Text excerpt —
◇ ◇ ◇ ◇
The Cost of Success

VeryHighAccuracy[tm] as a Problem.

Vincent Warmerdam koaning.io
01-06-2020

Fraud is a common use-case for machine learning algorithms. It is also a very hard problem to tackle. Not only is it a cat and mouse game; it is also a low-signal vs. noise environment.

Despite this it is not uncommon to hear about success stories, especially at tech conferences. What follows is an imaginary story based on talks I’ve had with folks at said tech conferences. It will illustrate something crazy that is bound to happen somewhere, someday.

Succes

Let’s imagine you work at a financial firm.

Your team just spent a month running gridserarch. Squeezing every last drop of accuracy out of your cross-validations. But it was all well spent; your model went to production.

And not just any model. One that is very accurate at detecting cases of fraud at the financial institution that you work for. This is not only confirmed by your cross validated experiments on the offline dataset but also in the field. It has proven itself to such an extend that the fraud teams are spending most of their time prosecuting. Gone are the days of searching/investigating for fraudsters.

Raises are given to your team. Promotions are handed out too. White-papers get written. And to put the cherry on top; you get the opportunity to brag about it at tech conferences.

Cost

One might wonder though. Presumably there’s plenty of people at this financial firm who have been fighting fraud for many years (even decades). Is it really that plausible that merely tuning an algorithm on a dataset is enough to solve issue of fraud at this financial? It might sound a bit too good to be true. So let us instead consider a more plausible explanation of what just happened.

The typical reason why fraud use-cases are hard, even for machine learning algorithms, is not just because of the class imbalance. It is because you cannot trust the labels in the first place. The labels for ‘fraud’ are probably trustworthy, but the label indicating ‘no-fraud’ might very well be undetected fraud. It has probably never been checked by a human simply because there are so many cases to consider. It is also plausible that the fraud cases that did receive a label are the ones that were easy to detect. Your training data is bound to have more easy examples than hard ones.

So what happens when you present a fraud team with an ML algorithm that is very accurate? They will receive an algorithm that has a blind spot for very hard cases of fraud in favour of the easy ones.

Unfortunately this bias will propogate indefinately because when this algorithm is applied it will send teams to easy cases making sure that any new training data will also focus on it. The fact that your algorithm is highly accurate will only reinforce it’s application which in turn will keep giving the appearance like you are fixing fraud.

The naughty, but plausible, situation is that it is now harder to find the harder types of fraud because your model has been reported to be highly accurate.

Irony

It is because the model was reported to be highly accurate that people were less critical in the application of it. It’s not just in this theoretical fraud example, blind faith in machines has already caused deaths. The best example of this is the dozens of deaths caused by GPS in death valley. Instead of following the warning signs people blindly trusted their GPS devices to be more accurate.

It really is ironic. A 100% accurate model might cause blind faith, which will do horrible things for the application of the model while at the same time 100% accuracy is the goal we all try to achieve when we train our systems.

It not just fraud either. Can you imagine what it is like if doctors put blind trust in algorithms that detect diseases?

So maybe, when we think about the application of machine learning models, we should think about the feedback loop first. And maybe, just maybe, we need to serve highly accurate models with some entropy. Not so much entropy that people who rely on it won’t trust it but enough such that the people who rely on it don’t trust it blindly.

Blind faith is the expensive cost to success.

Appendix

Part of the inspiration of this piece came from an episode of cautionary tales. It’s a podcast that I can recommend. Many of the warnings in that podcast can be directly applied to the field of machine learning.
◇ ◇ ◇ ◇
Assignment 1 —
Answer these from the article on the cost of success:
(a) How long did the team spend running grid search?
(b) Which label does the article say might very well be undetected fraud?
(c) What did people trust instead of following the warning signs?
Assignment 2 —
Reproduce the part of the article on the cost of success starting with "Your team just" and going on through "went to production.".

[Collected data]
◇ ◇ ◇ ◇
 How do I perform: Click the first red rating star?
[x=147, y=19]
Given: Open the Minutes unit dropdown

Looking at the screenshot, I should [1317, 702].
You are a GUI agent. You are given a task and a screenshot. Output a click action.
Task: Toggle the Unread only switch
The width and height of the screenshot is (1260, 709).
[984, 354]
◇ ◇ ◇ ◇
Answer area 1 —
(a) A month.
(b) The 'no-fraud' label.
(c) Their GPS devices.

Answer area 2 —
Your team just spent a month running gridserarch. Squeezing every last drop of accuracy out of your cross-validations. But it was all well spent; your model went to production.